____ Selected text
Quote:
Originally Posted by dunderstron!
My big two symptoms of winner's tilt are:
1) playing a hand lazily, not thinking hard enough about it through overconfidence
2) letting people off the hook when I have a big hand so that I don't get sucked out on and lose my win. Like I I have a set and the board's drawy, I'll GII too fast instead of playing it optimally.
When these things happen I either take a break and refocus or just rack up.
Some of the things you mentioned in your OP may be winner's tilt but can also be optimal strategy. For instance, I will push my semibluffs more often because people give me more credit when I'm up. If out bluffs work more, we should exploit it.
For example, one day I was up $800 sitting on a 1.1k stack. I see the flop with T9 on a QJx board (no flush draw), an unsophisticated player cbets, and I check raise him big. He thinks for a minute and says "2 pair?" and folds. This would've been a horribly incorrect play if I had been losing. But when we're winning, we can often get them to fold all of their non-monster range when we semibluff.
So basically, when winning, we should open up, and do it smart. If we tighten up to lock up a win, or we open up recklessly, it's time to reorient or just rack up.
Some great points in here, Donderstron.
________
__Set of tasks__
[a] In the forum post on winner's tilt, rewrite the paragraph beginning "For example, one day I was up $800" more briefly, keeping its main facts.
[b] Pick up the forum post on winner's tilt after its last line and keep writing it.
____ Dataset content
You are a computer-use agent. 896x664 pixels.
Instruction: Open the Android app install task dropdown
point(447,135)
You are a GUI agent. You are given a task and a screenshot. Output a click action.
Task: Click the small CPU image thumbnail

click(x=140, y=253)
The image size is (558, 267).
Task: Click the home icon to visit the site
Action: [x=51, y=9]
________
____ Dataset content
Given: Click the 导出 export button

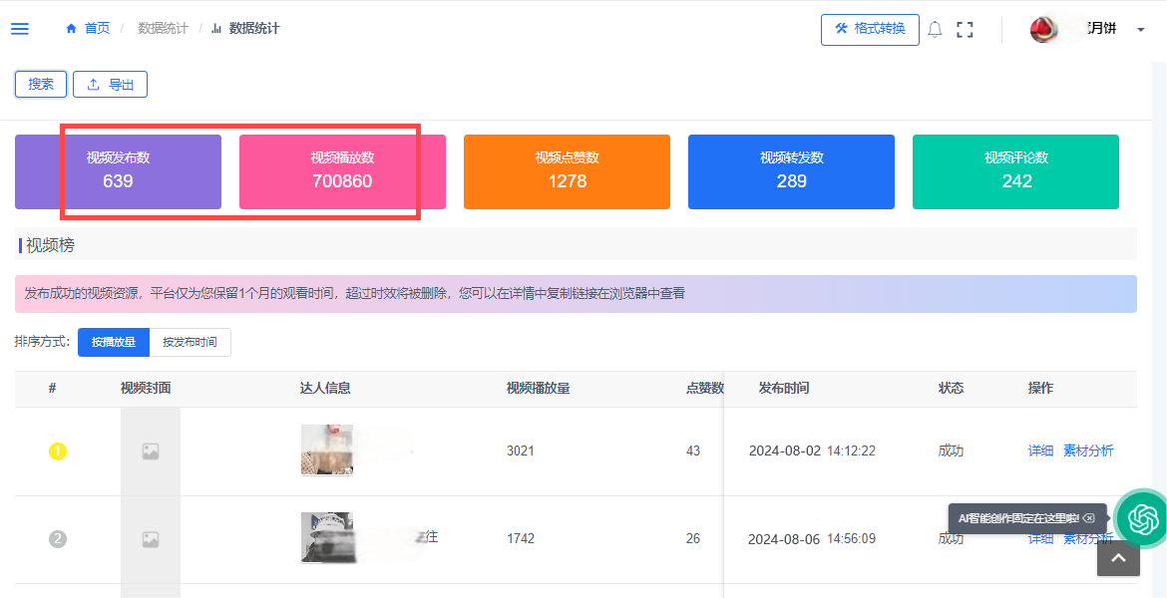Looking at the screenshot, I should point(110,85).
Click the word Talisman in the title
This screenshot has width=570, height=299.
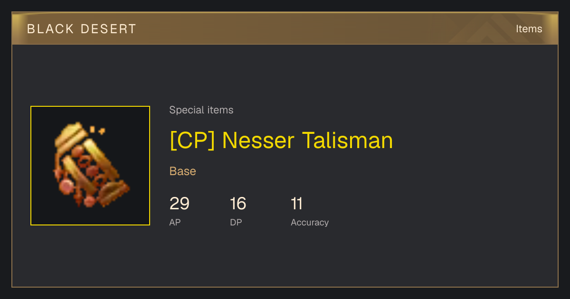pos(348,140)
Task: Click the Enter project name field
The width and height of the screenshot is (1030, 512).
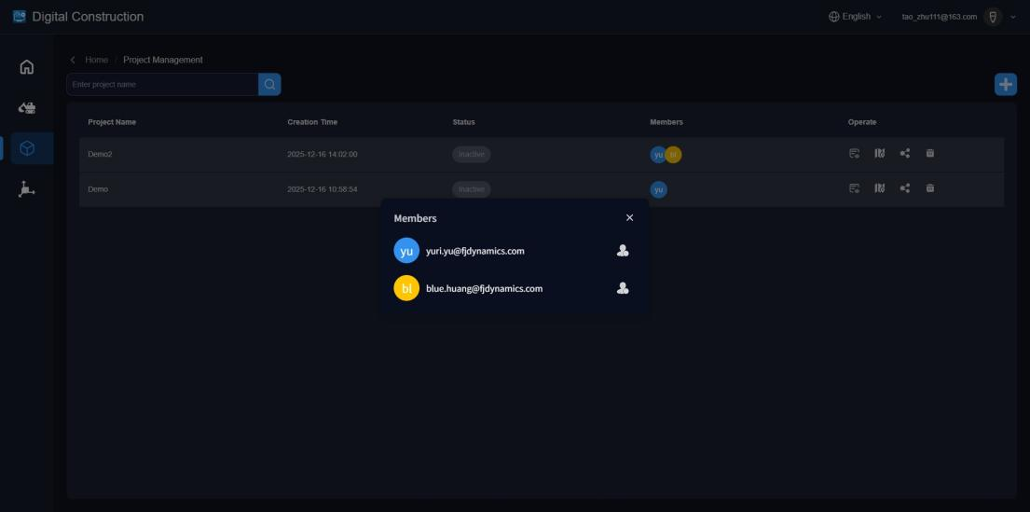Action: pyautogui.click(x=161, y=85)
________
__Answers for this exercise__
[a] Up $800 and sitting on a $1.1k stack, I saw a flop with T9 on a QJx board with no flush draw. An unsophisticated player cbet, and I check-raised him big. After a minute he asked "2 pair?" and folded. That play would have been badly wrong while losing, but when we're winning, a semibluff can often get opponents to fold everything except their monster hands.

[b]
I sometimes find myself playing scared towards the end of a winning session. There is one thing that i've started to do when I have the biggest stack at the table that helps a lot with this.
If I'm afraid that I might begin to play on scared money (and I have the table covered), I
never count my own stack at the table- I just count the stacks of my opponents.
Somehow, counting my own stack allows me to view the chips as mine own. Tallying an actual number on my stack solidifies my win (before its technically happened) and allows an element of possession to creep in which can cause me to play scared, or greedily, or rashly.
When I'm just tallying up my opponents stack, my win is much more abstract (both numerically and in my heart) and than I'm allowed to focus on the action at hand.
Give it a try and let me know if it works for you!
Obviously this only works when you cover the second biggest stack by a noticeable gap.